The College Culture Wars Come to Texas in U.T. Sex Assault Lawsuit

A lawsuit filed this week in Austin by a former University of Texas student has reignited the debate over sexual assaults on college campuses, News Radio 1200 WOAI reports.

The complaint, obtained by 1200 WOAI news, claims that UT-Austin President Greg Fenves kicked the student off campus following a dispute over what happened after a sorority party in 2016.  The student who is suing says had sex with a female student, but only after she consented.  Days later, according to court papers, the women changed her story, and told investigators that she was drunk at the time.

The accused student, who is listed as John Doe, was subject to a university hearing, which found no wrongdoing.  According to the court papers, UT President Fenves still suspended him for five semesters.

“The president of the University of Texas is kicking him out of school for having legal consensual sex,” defense attorney Brian Roark tells Newsradio 1200 WOAI.

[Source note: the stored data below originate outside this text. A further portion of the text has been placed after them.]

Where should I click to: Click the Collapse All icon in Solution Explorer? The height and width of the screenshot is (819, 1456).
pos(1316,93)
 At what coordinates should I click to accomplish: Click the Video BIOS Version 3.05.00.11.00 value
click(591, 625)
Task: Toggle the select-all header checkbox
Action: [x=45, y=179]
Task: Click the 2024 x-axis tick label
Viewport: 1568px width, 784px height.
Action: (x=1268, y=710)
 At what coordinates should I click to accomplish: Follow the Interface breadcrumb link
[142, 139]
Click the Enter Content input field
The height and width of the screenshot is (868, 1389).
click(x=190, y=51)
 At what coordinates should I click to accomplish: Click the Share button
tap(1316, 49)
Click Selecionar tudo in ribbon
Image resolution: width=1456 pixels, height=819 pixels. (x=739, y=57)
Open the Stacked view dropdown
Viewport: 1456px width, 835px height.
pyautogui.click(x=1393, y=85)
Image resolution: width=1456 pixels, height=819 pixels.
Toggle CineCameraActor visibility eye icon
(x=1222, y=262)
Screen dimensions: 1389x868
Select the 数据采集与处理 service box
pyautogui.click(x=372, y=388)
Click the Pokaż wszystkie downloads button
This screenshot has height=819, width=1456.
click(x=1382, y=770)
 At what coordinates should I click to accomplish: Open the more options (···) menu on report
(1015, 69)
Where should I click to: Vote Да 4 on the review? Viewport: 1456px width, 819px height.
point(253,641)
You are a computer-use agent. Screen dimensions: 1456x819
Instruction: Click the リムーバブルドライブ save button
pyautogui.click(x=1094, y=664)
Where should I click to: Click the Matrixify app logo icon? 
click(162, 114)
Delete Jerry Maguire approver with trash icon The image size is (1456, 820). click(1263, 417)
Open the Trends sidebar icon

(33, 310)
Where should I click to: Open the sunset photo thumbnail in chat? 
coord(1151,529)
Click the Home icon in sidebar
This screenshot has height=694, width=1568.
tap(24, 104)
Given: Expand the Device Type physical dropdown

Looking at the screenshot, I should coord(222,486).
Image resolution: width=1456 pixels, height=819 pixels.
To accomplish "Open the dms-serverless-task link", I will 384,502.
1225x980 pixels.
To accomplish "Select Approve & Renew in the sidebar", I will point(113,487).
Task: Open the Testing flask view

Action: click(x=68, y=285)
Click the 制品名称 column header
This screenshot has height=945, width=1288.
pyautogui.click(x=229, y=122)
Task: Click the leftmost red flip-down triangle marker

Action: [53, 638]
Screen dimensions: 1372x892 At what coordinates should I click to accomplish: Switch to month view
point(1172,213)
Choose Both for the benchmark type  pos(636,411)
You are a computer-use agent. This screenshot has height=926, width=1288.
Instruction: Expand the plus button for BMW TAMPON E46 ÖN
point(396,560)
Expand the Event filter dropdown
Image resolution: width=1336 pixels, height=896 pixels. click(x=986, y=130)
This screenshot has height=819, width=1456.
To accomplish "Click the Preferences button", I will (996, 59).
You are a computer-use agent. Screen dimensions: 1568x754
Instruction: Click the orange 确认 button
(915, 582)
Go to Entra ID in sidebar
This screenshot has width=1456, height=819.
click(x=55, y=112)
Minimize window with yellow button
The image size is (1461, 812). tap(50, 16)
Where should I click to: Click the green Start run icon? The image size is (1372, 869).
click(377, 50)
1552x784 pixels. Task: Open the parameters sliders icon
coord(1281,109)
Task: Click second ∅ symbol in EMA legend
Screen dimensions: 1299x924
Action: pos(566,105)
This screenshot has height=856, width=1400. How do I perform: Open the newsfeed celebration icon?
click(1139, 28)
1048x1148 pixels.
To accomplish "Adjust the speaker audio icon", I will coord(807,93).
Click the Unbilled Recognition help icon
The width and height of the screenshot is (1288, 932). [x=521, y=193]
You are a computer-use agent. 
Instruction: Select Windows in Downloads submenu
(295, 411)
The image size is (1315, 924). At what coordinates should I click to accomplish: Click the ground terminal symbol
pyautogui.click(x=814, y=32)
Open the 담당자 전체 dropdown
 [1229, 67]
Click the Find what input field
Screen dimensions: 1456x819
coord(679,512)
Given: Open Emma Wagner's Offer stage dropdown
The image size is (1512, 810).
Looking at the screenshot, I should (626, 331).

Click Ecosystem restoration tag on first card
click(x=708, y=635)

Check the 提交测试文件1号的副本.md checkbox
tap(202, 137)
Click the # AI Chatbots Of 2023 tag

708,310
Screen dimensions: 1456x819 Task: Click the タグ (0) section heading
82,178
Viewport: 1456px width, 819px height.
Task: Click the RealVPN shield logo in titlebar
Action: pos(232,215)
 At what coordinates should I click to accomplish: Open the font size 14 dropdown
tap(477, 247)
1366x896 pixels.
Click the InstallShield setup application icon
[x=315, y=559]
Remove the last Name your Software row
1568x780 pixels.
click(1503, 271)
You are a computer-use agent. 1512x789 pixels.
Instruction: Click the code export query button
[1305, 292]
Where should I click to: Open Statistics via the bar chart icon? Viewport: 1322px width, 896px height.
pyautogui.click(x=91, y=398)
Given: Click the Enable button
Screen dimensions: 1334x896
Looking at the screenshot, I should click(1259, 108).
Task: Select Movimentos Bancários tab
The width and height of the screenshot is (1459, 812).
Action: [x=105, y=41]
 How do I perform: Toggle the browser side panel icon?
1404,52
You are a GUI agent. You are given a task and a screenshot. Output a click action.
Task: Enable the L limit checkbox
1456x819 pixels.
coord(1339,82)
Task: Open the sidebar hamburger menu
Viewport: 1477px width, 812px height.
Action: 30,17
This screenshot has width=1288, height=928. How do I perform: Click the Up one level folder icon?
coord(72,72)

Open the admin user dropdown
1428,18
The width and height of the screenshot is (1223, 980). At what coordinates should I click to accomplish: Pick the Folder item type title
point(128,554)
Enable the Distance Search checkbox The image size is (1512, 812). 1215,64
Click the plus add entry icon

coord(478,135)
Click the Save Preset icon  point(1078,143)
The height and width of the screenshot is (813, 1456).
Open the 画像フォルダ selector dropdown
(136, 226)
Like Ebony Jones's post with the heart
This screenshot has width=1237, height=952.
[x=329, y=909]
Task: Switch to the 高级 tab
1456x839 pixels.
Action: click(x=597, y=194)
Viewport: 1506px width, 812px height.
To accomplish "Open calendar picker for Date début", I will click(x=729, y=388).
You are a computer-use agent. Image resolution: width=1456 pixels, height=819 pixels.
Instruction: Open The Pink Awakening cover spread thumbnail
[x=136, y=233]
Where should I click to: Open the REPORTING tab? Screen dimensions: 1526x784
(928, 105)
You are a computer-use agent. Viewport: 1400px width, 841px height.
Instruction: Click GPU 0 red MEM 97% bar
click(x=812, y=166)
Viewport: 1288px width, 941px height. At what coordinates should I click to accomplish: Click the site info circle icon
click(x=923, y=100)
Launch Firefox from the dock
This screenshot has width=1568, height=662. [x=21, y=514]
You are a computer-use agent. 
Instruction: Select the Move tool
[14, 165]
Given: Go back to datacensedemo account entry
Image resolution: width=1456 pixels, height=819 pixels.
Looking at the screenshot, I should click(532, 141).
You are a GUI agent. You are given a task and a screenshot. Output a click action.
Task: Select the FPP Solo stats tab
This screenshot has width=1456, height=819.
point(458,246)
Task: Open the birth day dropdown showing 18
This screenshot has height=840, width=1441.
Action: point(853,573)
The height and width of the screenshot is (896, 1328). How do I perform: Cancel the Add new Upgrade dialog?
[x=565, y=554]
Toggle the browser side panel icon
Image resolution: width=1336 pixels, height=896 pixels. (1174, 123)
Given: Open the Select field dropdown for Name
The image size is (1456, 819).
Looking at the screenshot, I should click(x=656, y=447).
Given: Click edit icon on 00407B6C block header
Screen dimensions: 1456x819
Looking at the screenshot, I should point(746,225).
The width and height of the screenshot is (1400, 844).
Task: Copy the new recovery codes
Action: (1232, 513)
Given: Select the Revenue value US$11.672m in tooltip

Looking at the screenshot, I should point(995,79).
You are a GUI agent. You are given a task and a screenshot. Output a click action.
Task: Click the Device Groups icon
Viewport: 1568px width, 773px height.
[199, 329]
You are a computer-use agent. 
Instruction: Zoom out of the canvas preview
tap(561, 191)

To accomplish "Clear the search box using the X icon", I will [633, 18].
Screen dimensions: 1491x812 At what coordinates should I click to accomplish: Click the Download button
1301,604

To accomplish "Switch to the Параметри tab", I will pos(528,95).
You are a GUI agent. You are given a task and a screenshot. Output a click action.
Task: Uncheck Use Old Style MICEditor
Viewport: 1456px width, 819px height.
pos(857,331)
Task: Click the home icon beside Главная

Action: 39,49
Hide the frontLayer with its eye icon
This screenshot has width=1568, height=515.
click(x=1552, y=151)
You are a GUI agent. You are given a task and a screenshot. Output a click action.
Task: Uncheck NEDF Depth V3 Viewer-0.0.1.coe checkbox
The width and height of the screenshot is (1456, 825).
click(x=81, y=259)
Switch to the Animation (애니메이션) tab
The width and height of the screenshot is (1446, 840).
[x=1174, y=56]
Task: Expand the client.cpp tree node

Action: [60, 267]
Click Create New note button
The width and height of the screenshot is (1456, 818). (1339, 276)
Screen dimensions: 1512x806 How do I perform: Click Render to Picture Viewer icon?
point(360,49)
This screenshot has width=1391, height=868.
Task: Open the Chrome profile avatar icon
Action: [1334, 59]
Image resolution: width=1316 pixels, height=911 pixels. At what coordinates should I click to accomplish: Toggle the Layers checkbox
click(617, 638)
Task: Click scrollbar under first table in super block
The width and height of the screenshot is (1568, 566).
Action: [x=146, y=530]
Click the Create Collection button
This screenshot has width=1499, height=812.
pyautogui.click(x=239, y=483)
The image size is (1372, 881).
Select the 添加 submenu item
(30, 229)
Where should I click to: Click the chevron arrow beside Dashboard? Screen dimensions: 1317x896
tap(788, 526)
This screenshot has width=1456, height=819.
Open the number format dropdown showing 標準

The suit not only aims to get the student back in class, but also change the school’s sexual assault policies.  Roark says President Fenves is making up his own rules as he goes, scared about blowback in the wake of the Baylor University sex scandal.

“Their default now is to go to the other extreme and do everything they can to appear that they are being hard on these types of issues,” Roark says.

A landslide of lawsuits has been filed against Baylor by sexual assault victims who claim their pleas for help from the university were ignored. The scandal led to the firing of football coach Art Briles and the removal of Ken Starr as president.